Klapholz believes technology can win over farmers, if it is plug and play. It should easy to use, reliable and affordable. Google’s GPS navigation is an example; it enables even unlettered rustics who know little more than pressing the pedal and moving the wheel to steer their way through India’s maze of urban traffic. Klapholz himself intends to provide precise agronomic recommendations to farmers at Rs 100 an acre by analyzing satellite data. He believes such a price is possible, because satellites are passing the same spot once every five days. Their frequency would double in a year’s time and within a few years, they would be making the round every day. Satellites can also see more clearly; one pixel now equals 10 by 10 metres. What is more, the data is available at a very low price.
It is not only farmers who are confounded by technology even companies engaged with the agricultural sector are unsure how it is evolving, says Rajesh Jejurikar, President and Chief Executive of the farm equipment division of Mahindra & Mahindra (M&M). “This is a time to pilot and try out. Not everything we try will work. We want to see how to build an end-to-end value chain which touches farmers at different points.”
Some of M&M tractors are enabled with telematics. They tell owners about engine behaviour so that driving habits and fuel usage can be modified for better efficiency. By keeping a tab on area traversed, tractor misuse can be checked. This is helpful for owners not located on the farm or those who rent out their machines.
Through another service launched in August, M&M hires out farm machinery. One of the banes of Indian agriculture, especially in Punjab, is over-capitalization of farms because of high tractor ownership that results in their under-utilization. Rental services can of course cannibalize tractor sales, which would hurt a company interested in selling more of them, but Jejurikar believes usage itself will create the desire to own. And there are high value machines that are not multi-use like rice transplanters and combine harvesters where renting would be the default option.
“Future farms will be small and smart,” says Ioanna Roussaki, Assistant Professor at Athens’ National Technical University. Though the world is moving towards precision agriculture and precision livestock rearing, based on data analytics and intelligent machines, there are several barriers to adoption, she says, like poor Internet connectivity to farms, lack of common standards for inter-operability and the fear of large corporates gaining control over farmers through ownership of data.
Roussaki says there is no reliable cost benefit analysis to convince farmers about precision farming and its environmental benefits are also not quantified.
The event organised by the Confederation of Indian Industry (CII) in the third week of November also saw start-ups displaying their products. Soilsens makes sensors to optimise water usage by reading humidity, temperature and soil moisture. It elicited queries from more than 600 farmers, Rajul Patkar said. She is one of four doctorate students of Indian Institute of Technology (IIT), Mumbai who has developed the sensors along with two professors, including the director of IIT, Delhi. Affordability is their calling card. The sensors cost a few thousand rupees when comparable ones are priced many times more. The sensors have been developed in-house and use solar energy. Soilsens is scouting for funds for a manufacturing facility.

Aim of the exercise —
Can you copy the passage on farm technology word for word, starting at "Roussaki says there" and ending at "also not quantified."? The entries that come next aren't needed.

[Entries on where items are located]
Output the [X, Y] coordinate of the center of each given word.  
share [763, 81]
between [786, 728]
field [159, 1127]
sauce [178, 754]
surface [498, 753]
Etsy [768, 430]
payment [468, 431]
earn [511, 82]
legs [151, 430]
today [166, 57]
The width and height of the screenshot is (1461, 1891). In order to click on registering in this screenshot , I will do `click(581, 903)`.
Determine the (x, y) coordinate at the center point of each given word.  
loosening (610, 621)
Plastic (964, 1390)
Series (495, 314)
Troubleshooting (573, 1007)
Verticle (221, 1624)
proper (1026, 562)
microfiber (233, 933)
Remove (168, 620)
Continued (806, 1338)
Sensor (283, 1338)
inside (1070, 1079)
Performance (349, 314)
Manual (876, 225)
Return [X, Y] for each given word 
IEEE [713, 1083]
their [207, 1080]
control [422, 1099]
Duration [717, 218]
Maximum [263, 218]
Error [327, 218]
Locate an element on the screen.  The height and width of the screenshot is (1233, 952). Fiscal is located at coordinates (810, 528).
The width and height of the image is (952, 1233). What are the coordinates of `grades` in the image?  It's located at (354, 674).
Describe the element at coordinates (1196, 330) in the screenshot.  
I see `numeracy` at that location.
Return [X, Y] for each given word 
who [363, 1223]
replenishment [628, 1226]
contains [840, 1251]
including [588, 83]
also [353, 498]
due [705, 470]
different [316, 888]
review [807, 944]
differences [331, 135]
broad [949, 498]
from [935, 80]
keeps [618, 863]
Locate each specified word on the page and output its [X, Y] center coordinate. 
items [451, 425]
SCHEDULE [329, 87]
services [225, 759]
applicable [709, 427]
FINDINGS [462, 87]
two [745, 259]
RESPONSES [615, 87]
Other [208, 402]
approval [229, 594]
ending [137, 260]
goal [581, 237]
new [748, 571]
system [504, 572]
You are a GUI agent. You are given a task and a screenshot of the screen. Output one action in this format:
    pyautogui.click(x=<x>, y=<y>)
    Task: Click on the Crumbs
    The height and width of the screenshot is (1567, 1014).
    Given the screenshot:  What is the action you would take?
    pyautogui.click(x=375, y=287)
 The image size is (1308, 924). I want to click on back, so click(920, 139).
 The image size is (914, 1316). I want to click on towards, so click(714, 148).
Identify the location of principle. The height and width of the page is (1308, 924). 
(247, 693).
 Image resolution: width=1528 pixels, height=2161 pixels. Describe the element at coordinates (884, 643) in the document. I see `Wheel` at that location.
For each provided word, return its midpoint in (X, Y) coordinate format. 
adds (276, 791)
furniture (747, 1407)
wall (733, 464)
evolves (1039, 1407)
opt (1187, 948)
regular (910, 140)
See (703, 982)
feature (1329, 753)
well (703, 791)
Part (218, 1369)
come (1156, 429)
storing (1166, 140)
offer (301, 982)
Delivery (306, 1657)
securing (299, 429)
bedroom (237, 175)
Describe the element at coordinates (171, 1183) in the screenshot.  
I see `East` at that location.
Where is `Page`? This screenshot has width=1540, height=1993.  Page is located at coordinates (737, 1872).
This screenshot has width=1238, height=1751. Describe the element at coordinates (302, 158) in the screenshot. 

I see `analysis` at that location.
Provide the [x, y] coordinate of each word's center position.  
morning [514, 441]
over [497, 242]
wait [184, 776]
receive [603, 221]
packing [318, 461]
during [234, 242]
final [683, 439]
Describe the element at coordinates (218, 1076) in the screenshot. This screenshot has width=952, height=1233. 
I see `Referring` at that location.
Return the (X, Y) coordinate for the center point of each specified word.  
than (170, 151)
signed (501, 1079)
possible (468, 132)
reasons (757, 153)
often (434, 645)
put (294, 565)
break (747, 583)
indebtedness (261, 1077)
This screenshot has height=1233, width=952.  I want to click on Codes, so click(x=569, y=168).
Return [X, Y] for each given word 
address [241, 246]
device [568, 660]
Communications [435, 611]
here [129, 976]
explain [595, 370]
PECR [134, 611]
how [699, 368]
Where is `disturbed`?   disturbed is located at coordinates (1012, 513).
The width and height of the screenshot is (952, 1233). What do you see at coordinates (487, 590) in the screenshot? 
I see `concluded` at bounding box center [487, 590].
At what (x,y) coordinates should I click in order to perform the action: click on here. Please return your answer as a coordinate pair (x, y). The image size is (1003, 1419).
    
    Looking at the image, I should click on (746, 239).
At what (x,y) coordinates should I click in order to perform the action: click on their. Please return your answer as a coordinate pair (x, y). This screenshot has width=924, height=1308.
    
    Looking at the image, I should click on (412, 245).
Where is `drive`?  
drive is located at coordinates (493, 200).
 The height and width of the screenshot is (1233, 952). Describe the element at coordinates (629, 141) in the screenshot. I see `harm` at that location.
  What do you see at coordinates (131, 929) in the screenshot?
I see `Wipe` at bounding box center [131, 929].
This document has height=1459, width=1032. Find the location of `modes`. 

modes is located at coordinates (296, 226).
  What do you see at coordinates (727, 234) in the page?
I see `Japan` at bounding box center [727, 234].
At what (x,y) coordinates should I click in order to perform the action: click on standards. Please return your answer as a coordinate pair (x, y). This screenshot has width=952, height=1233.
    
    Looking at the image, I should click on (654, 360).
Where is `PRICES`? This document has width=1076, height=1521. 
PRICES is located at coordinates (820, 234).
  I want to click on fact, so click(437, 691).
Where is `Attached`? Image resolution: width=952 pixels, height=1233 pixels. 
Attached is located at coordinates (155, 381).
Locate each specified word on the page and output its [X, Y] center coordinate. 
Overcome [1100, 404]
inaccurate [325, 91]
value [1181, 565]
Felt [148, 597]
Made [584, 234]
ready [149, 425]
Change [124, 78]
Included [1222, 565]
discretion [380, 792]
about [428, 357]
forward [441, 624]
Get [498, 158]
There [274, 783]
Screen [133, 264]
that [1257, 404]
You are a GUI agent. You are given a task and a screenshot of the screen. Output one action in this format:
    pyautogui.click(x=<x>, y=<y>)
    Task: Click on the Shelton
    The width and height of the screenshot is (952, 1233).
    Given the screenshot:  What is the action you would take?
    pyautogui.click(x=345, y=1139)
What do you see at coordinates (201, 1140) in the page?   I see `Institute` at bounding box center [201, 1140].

Task answer —
Roussaki says there is no reliable cost benefit analysis to convince farmers about precision farming and its environmental benefits are also not quantified.